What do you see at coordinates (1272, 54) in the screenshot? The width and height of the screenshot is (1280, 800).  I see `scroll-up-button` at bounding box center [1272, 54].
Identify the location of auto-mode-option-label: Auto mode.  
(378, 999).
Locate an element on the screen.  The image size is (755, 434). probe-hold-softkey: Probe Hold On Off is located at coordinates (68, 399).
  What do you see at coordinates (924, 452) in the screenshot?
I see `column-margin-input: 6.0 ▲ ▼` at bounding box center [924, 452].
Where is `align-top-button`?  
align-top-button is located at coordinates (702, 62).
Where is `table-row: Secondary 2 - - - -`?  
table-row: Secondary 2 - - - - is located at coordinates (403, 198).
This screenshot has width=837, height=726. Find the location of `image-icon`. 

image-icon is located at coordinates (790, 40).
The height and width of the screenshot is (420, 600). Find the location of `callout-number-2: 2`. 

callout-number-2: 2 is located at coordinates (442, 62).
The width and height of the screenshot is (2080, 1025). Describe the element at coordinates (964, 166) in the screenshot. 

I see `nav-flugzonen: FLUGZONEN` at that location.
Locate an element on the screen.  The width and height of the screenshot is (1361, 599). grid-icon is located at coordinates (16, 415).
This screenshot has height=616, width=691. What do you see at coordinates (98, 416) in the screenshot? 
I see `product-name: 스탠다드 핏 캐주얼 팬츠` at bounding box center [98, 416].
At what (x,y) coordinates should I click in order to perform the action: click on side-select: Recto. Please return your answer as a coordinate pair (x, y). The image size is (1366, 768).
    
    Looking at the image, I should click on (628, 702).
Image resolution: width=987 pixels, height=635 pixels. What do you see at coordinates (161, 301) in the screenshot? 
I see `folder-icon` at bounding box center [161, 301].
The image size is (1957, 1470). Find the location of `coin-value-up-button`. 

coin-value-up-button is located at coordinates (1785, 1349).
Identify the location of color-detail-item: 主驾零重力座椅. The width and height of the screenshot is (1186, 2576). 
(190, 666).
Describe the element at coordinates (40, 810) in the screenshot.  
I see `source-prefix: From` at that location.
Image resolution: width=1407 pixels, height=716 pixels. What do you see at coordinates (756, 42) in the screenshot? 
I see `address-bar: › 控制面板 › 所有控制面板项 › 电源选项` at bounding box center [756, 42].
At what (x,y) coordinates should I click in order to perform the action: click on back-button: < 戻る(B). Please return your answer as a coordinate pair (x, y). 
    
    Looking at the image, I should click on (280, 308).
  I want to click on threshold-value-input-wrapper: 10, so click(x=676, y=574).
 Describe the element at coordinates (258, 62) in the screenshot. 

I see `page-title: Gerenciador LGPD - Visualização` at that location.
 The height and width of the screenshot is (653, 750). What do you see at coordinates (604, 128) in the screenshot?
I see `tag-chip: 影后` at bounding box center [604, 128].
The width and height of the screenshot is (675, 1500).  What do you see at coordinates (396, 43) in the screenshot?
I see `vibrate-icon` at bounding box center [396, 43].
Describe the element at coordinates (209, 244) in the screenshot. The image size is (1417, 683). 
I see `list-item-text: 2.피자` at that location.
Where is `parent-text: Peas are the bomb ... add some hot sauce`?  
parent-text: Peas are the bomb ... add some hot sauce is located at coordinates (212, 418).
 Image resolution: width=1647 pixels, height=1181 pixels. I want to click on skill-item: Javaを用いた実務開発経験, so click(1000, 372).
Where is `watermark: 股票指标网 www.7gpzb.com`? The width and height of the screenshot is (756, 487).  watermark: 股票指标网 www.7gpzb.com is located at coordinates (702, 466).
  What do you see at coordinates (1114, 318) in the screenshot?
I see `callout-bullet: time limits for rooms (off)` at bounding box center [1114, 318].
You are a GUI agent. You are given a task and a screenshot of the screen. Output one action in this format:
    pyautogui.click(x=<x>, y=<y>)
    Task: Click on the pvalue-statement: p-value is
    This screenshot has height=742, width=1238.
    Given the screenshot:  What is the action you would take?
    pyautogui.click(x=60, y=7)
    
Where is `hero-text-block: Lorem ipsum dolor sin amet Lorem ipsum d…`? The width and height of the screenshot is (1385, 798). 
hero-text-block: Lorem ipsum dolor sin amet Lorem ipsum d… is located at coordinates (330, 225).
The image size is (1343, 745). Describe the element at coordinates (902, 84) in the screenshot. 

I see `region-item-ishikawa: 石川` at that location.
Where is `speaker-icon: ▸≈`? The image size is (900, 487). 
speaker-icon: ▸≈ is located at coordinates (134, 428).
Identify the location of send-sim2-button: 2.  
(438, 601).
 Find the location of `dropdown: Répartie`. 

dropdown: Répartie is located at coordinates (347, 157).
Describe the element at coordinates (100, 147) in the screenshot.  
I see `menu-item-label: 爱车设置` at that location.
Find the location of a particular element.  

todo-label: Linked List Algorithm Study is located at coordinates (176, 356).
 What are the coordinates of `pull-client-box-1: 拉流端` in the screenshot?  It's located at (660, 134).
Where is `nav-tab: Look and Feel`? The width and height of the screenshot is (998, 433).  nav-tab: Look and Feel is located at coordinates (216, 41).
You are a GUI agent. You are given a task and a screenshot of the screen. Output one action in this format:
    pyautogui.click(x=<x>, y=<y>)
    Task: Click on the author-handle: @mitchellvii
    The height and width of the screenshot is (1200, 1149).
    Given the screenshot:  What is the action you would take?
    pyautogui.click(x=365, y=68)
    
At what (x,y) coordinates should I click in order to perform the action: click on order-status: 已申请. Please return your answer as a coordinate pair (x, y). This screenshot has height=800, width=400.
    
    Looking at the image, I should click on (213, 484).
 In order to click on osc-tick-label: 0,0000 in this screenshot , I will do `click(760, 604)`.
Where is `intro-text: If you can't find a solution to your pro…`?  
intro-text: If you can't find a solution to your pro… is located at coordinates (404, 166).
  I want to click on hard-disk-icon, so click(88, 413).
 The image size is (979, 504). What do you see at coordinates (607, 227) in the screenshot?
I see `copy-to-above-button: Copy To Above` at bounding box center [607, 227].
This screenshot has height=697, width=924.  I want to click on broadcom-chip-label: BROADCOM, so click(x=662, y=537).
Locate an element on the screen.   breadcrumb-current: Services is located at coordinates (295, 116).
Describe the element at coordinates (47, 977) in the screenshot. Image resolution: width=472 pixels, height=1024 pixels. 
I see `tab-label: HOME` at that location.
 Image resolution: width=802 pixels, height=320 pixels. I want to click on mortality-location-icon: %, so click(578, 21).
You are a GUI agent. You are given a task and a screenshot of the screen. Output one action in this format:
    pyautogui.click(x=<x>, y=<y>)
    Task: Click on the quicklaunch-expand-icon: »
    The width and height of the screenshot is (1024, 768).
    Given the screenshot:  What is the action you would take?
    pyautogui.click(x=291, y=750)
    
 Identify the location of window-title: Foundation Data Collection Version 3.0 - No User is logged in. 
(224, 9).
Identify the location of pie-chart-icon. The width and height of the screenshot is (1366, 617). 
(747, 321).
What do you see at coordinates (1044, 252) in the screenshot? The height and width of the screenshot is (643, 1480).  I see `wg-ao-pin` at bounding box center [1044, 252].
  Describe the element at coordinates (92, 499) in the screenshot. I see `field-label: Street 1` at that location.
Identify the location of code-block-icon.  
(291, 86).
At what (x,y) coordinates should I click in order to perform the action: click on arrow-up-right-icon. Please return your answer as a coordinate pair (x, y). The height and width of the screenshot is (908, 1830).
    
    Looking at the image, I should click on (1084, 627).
:::
**ZADANIE DO WYKONANIA:** Przytocz dosłownie wszystkie pozycje zamieszczone powyżej, bez żadnych zmian.

**PRZYKŁADOWE ROZWIĄZANIE:**
What do you see at coordinates (1272, 54) in the screenshot? The width and height of the screenshot is (1280, 800).  I see `scroll-up-button` at bounding box center [1272, 54].
Identify the location of auto-mode-option-label: Auto mode.  
(378, 999).
Locate an element on the screen.  The image size is (755, 434). probe-hold-softkey: Probe Hold On Off is located at coordinates (68, 399).
  What do you see at coordinates (924, 452) in the screenshot?
I see `column-margin-input: 6.0 ▲ ▼` at bounding box center [924, 452].
Where is `align-top-button`?  
align-top-button is located at coordinates (702, 62).
Where is `table-row: Secondary 2 - - - -`?  
table-row: Secondary 2 - - - - is located at coordinates (403, 198).
This screenshot has width=837, height=726. Find the location of `image-icon`. 

image-icon is located at coordinates (790, 40).
The height and width of the screenshot is (420, 600). Find the location of `callout-number-2: 2`. 

callout-number-2: 2 is located at coordinates (442, 62).
The width and height of the screenshot is (2080, 1025). Describe the element at coordinates (964, 166) in the screenshot. 

I see `nav-flugzonen: FLUGZONEN` at that location.
Locate an element on the screen.  The width and height of the screenshot is (1361, 599). grid-icon is located at coordinates (16, 415).
This screenshot has height=616, width=691. What do you see at coordinates (98, 416) in the screenshot? 
I see `product-name: 스탠다드 핏 캐주얼 팬츠` at bounding box center [98, 416].
At what (x,y) coordinates should I click in order to perform the action: click on side-select: Recto. Please return your answer as a coordinate pair (x, y). The image size is (1366, 768).
    
    Looking at the image, I should click on (628, 702).
Image resolution: width=987 pixels, height=635 pixels. What do you see at coordinates (161, 301) in the screenshot? 
I see `folder-icon` at bounding box center [161, 301].
The image size is (1957, 1470). Find the location of `coin-value-up-button`. 

coin-value-up-button is located at coordinates (1785, 1349).
Identify the location of color-detail-item: 主驾零重力座椅. The width and height of the screenshot is (1186, 2576). 
(190, 666).
Describe the element at coordinates (40, 810) in the screenshot.  
I see `source-prefix: From` at that location.
Image resolution: width=1407 pixels, height=716 pixels. What do you see at coordinates (756, 42) in the screenshot? 
I see `address-bar: › 控制面板 › 所有控制面板项 › 电源选项` at bounding box center [756, 42].
At what (x,y) coordinates should I click in order to perform the action: click on back-button: < 戻る(B). Please return your answer as a coordinate pair (x, y). 
    
    Looking at the image, I should click on (280, 308).
  I want to click on threshold-value-input-wrapper: 10, so click(x=676, y=574).
 Describe the element at coordinates (258, 62) in the screenshot. 

I see `page-title: Gerenciador LGPD - Visualização` at that location.
 The height and width of the screenshot is (653, 750). What do you see at coordinates (604, 128) in the screenshot?
I see `tag-chip: 影后` at bounding box center [604, 128].
The width and height of the screenshot is (675, 1500).  What do you see at coordinates (396, 43) in the screenshot?
I see `vibrate-icon` at bounding box center [396, 43].
Describe the element at coordinates (209, 244) in the screenshot. The image size is (1417, 683). 
I see `list-item-text: 2.피자` at that location.
Where is `parent-text: Peas are the bomb ... add some hot sauce`?  
parent-text: Peas are the bomb ... add some hot sauce is located at coordinates (212, 418).
 Image resolution: width=1647 pixels, height=1181 pixels. I want to click on skill-item: Javaを用いた実務開発経験, so click(1000, 372).
Where is `watermark: 股票指标网 www.7gpzb.com`? The width and height of the screenshot is (756, 487).  watermark: 股票指标网 www.7gpzb.com is located at coordinates (702, 466).
  What do you see at coordinates (1114, 318) in the screenshot?
I see `callout-bullet: time limits for rooms (off)` at bounding box center [1114, 318].
You are a GUI agent. You are given a task and a screenshot of the screen. Output one action in this format:
    pyautogui.click(x=<x>, y=<y>)
    Task: Click on the pvalue-statement: p-value is
    This screenshot has height=742, width=1238.
    Given the screenshot:  What is the action you would take?
    pyautogui.click(x=60, y=7)
    
Where is `hero-text-block: Lorem ipsum dolor sin amet Lorem ipsum d…`? The width and height of the screenshot is (1385, 798). 
hero-text-block: Lorem ipsum dolor sin amet Lorem ipsum d… is located at coordinates (330, 225).
The image size is (1343, 745). Describe the element at coordinates (902, 84) in the screenshot. 

I see `region-item-ishikawa: 石川` at that location.
Where is `speaker-icon: ▸≈`? The image size is (900, 487). 
speaker-icon: ▸≈ is located at coordinates (134, 428).
Identify the location of send-sim2-button: 2.  
(438, 601).
 Find the location of `dropdown: Répartie`. 

dropdown: Répartie is located at coordinates (347, 157).
Describe the element at coordinates (100, 147) in the screenshot.  
I see `menu-item-label: 爱车设置` at that location.
Find the location of a particular element.  

todo-label: Linked List Algorithm Study is located at coordinates (176, 356).
 What are the coordinates of `pull-client-box-1: 拉流端` in the screenshot?  It's located at (660, 134).
Where is `nav-tab: Look and Feel`? The width and height of the screenshot is (998, 433).  nav-tab: Look and Feel is located at coordinates (216, 41).
You are a GUI agent. You are given a task and a screenshot of the screen. Output one action in this format:
    pyautogui.click(x=<x>, y=<y>)
    Task: Click on the author-handle: @mitchellvii
    The height and width of the screenshot is (1200, 1149).
    Given the screenshot:  What is the action you would take?
    pyautogui.click(x=365, y=68)
    
At what (x,y) coordinates should I click in order to perform the action: click on order-status: 已申请. Please return your answer as a coordinate pair (x, y). This screenshot has height=800, width=400.
    
    Looking at the image, I should click on (213, 484).
 In order to click on osc-tick-label: 0,0000 in this screenshot , I will do `click(760, 604)`.
Where is `intro-text: If you can't find a solution to your pro…`?  
intro-text: If you can't find a solution to your pro… is located at coordinates (404, 166).
  I want to click on hard-disk-icon, so click(88, 413).
 The image size is (979, 504). What do you see at coordinates (607, 227) in the screenshot?
I see `copy-to-above-button: Copy To Above` at bounding box center [607, 227].
This screenshot has height=697, width=924.  I want to click on broadcom-chip-label: BROADCOM, so click(x=662, y=537).
Locate an element on the screen.   breadcrumb-current: Services is located at coordinates (295, 116).
Describe the element at coordinates (47, 977) in the screenshot. Image resolution: width=472 pixels, height=1024 pixels. 
I see `tab-label: HOME` at that location.
 Image resolution: width=802 pixels, height=320 pixels. I want to click on mortality-location-icon: %, so click(578, 21).
You are a GUI agent. You are given a task and a screenshot of the screen. Output one action in this format:
    pyautogui.click(x=<x>, y=<y>)
    Task: Click on the quicklaunch-expand-icon: »
    The width and height of the screenshot is (1024, 768).
    Given the screenshot:  What is the action you would take?
    pyautogui.click(x=291, y=750)
    
 Identify the location of window-title: Foundation Data Collection Version 3.0 - No User is logged in. 
(224, 9).
Identify the location of pie-chart-icon. The width and height of the screenshot is (1366, 617). 
(747, 321).
What do you see at coordinates (1044, 252) in the screenshot? The height and width of the screenshot is (643, 1480).  I see `wg-ao-pin` at bounding box center [1044, 252].
  Describe the element at coordinates (92, 499) in the screenshot. I see `field-label: Street 1` at that location.
Identify the location of code-block-icon.  
(291, 86).
At what (x,y) coordinates should I click in order to perform the action: click on arrow-up-right-icon. Please return your answer as a coordinate pair (x, y). The height and width of the screenshot is (908, 1830).
    
    Looking at the image, I should click on (1084, 627).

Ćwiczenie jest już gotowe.